TASK TO COMPLETE: Print the listing again exactly, leaving nothing out.

WORKING DATA:
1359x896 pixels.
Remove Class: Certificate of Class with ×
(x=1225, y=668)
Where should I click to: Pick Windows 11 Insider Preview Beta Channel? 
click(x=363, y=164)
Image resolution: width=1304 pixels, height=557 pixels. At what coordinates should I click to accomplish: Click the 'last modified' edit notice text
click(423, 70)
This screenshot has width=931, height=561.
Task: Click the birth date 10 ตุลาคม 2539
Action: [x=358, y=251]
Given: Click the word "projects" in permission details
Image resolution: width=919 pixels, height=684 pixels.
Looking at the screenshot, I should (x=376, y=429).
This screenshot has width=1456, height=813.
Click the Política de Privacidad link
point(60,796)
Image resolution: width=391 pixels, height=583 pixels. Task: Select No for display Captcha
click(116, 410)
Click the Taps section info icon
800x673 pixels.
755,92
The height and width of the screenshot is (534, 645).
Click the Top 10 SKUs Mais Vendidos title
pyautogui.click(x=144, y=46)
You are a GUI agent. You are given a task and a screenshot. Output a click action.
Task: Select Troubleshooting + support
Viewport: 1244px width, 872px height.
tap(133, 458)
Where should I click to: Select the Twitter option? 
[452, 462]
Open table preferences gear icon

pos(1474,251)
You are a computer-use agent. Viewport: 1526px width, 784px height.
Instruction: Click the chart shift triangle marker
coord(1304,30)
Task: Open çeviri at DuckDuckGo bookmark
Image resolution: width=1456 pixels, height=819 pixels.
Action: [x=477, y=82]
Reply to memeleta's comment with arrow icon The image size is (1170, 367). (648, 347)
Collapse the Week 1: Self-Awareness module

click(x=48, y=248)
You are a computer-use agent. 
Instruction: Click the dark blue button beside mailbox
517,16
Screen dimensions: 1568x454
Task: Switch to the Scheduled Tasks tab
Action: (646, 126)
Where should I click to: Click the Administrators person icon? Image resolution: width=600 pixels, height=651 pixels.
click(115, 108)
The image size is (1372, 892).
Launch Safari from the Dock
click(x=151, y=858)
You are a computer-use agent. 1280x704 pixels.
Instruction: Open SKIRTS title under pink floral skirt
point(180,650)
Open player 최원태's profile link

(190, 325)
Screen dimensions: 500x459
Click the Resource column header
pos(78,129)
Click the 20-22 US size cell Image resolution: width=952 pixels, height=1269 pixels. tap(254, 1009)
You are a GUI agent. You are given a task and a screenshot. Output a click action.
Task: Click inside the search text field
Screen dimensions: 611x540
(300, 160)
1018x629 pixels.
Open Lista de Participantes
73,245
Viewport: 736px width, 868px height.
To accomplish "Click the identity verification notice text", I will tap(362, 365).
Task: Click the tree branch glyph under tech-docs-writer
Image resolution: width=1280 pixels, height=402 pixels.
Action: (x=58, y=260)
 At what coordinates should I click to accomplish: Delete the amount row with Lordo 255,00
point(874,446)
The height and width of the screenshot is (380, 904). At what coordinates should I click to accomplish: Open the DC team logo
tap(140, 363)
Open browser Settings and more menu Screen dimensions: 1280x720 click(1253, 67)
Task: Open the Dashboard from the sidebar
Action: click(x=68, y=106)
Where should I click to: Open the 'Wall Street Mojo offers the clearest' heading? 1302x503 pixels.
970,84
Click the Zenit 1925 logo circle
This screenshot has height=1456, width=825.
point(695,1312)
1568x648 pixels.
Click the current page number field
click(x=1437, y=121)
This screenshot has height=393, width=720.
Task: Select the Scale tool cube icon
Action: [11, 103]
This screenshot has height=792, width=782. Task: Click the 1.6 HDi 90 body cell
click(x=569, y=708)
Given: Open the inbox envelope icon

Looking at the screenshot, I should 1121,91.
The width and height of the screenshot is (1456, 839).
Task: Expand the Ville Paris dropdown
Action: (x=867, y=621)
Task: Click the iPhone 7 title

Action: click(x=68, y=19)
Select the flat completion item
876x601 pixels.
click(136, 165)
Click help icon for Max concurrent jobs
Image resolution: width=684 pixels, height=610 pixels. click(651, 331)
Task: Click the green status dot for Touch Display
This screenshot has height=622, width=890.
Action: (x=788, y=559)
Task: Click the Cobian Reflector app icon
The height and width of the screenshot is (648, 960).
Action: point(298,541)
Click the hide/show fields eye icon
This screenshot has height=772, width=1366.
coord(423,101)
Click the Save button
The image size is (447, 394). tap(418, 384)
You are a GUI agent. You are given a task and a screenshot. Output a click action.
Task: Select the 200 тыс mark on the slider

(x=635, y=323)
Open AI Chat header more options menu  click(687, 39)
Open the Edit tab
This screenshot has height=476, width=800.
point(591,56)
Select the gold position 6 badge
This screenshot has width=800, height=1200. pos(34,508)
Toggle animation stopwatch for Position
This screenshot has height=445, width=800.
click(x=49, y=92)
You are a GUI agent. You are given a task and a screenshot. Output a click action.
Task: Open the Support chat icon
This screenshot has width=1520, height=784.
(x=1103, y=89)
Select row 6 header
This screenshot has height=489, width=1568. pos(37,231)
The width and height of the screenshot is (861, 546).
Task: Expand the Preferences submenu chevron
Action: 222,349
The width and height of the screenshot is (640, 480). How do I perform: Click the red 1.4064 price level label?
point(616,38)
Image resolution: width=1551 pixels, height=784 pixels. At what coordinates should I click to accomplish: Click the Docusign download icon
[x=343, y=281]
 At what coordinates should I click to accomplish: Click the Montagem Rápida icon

TASK SOLUTION:
1359x896 pixels.
Remove Class: Certificate of Class with ×
(x=1225, y=668)
Where should I click to: Pick Windows 11 Insider Preview Beta Channel? 
click(x=363, y=164)
Image resolution: width=1304 pixels, height=557 pixels. At what coordinates should I click to accomplish: Click the 'last modified' edit notice text
click(423, 70)
This screenshot has width=931, height=561.
Task: Click the birth date 10 ตุลาคม 2539
Action: [x=358, y=251]
Given: Click the word "projects" in permission details
Image resolution: width=919 pixels, height=684 pixels.
Looking at the screenshot, I should (x=376, y=429).
This screenshot has width=1456, height=813.
Click the Política de Privacidad link
point(60,796)
Image resolution: width=391 pixels, height=583 pixels. Task: Select No for display Captcha
click(116, 410)
Click the Taps section info icon
800x673 pixels.
755,92
The height and width of the screenshot is (534, 645).
Click the Top 10 SKUs Mais Vendidos title
pyautogui.click(x=144, y=46)
You are a GUI agent. You are given a task and a screenshot. Output a click action.
Task: Select Troubleshooting + support
Viewport: 1244px width, 872px height.
tap(133, 458)
Where should I click to: Select the Twitter option? 
[452, 462]
Open table preferences gear icon

pos(1474,251)
You are a computer-use agent. Viewport: 1526px width, 784px height.
Instruction: Click the chart shift triangle marker
coord(1304,30)
Task: Open çeviri at DuckDuckGo bookmark
Image resolution: width=1456 pixels, height=819 pixels.
Action: [x=477, y=82]
Reply to memeleta's comment with arrow icon The image size is (1170, 367). (648, 347)
Collapse the Week 1: Self-Awareness module

click(x=48, y=248)
You are a computer-use agent. 
Instruction: Click the dark blue button beside mailbox
517,16
Screen dimensions: 1568x454
Task: Switch to the Scheduled Tasks tab
Action: (646, 126)
Where should I click to: Click the Administrators person icon? Image resolution: width=600 pixels, height=651 pixels.
click(115, 108)
The image size is (1372, 892).
Launch Safari from the Dock
click(x=151, y=858)
You are a computer-use agent. 1280x704 pixels.
Instruction: Open SKIRTS title under pink floral skirt
point(180,650)
Open player 최원태's profile link

(190, 325)
Screen dimensions: 500x459
Click the Resource column header
pos(78,129)
Click the 20-22 US size cell Image resolution: width=952 pixels, height=1269 pixels. tap(254, 1009)
You are a GUI agent. You are given a task and a screenshot. Output a click action.
Task: Click inside the search text field
Screen dimensions: 611x540
(300, 160)
1018x629 pixels.
Open Lista de Participantes
73,245
Viewport: 736px width, 868px height.
To accomplish "Click the identity verification notice text", I will tap(362, 365).
Task: Click the tree branch glyph under tech-docs-writer
Image resolution: width=1280 pixels, height=402 pixels.
Action: (x=58, y=260)
 At what coordinates should I click to accomplish: Delete the amount row with Lordo 255,00
point(874,446)
The height and width of the screenshot is (380, 904). At what coordinates should I click to accomplish: Open the DC team logo
tap(140, 363)
Open browser Settings and more menu Screen dimensions: 1280x720 click(1253, 67)
Task: Open the Dashboard from the sidebar
Action: click(x=68, y=106)
Where should I click to: Open the 'Wall Street Mojo offers the clearest' heading? 1302x503 pixels.
970,84
Click the Zenit 1925 logo circle
This screenshot has height=1456, width=825.
point(695,1312)
1568x648 pixels.
Click the current page number field
click(x=1437, y=121)
This screenshot has height=393, width=720.
Task: Select the Scale tool cube icon
Action: [11, 103]
This screenshot has height=792, width=782. Task: Click the 1.6 HDi 90 body cell
click(x=569, y=708)
Given: Open the inbox envelope icon

Looking at the screenshot, I should 1121,91.
The width and height of the screenshot is (1456, 839).
Task: Expand the Ville Paris dropdown
Action: (x=867, y=621)
Task: Click the iPhone 7 title

Action: click(x=68, y=19)
Select the flat completion item
876x601 pixels.
click(136, 165)
Click help icon for Max concurrent jobs
Image resolution: width=684 pixels, height=610 pixels. click(651, 331)
Task: Click the green status dot for Touch Display
This screenshot has height=622, width=890.
Action: (x=788, y=559)
Task: Click the Cobian Reflector app icon
The height and width of the screenshot is (648, 960).
Action: point(298,541)
Click the hide/show fields eye icon
This screenshot has height=772, width=1366.
coord(423,101)
Click the Save button
The image size is (447, 394). tap(418, 384)
You are a GUI agent. You are given a task and a screenshot. Output a click action.
Task: Select the 200 тыс mark on the slider

(x=635, y=323)
Open AI Chat header more options menu  click(687, 39)
Open the Edit tab
This screenshot has height=476, width=800.
point(591,56)
Select the gold position 6 badge
This screenshot has width=800, height=1200. pos(34,508)
Toggle animation stopwatch for Position
This screenshot has height=445, width=800.
click(x=49, y=92)
You are a GUI agent. You are given a task and a screenshot. Output a click action.
Task: Open the Support chat icon
This screenshot has width=1520, height=784.
(x=1103, y=89)
Select row 6 header
This screenshot has height=489, width=1568. pos(37,231)
The width and height of the screenshot is (861, 546).
Task: Expand the Preferences submenu chevron
Action: 222,349
The width and height of the screenshot is (640, 480). How do I perform: Click the red 1.4064 price level label?
point(616,38)
Image resolution: width=1551 pixels, height=784 pixels. At what coordinates should I click to accomplish: Click the Docusign download icon
[x=343, y=281]
 At what coordinates should I click to accomplish: Click the Montagem Rápida icon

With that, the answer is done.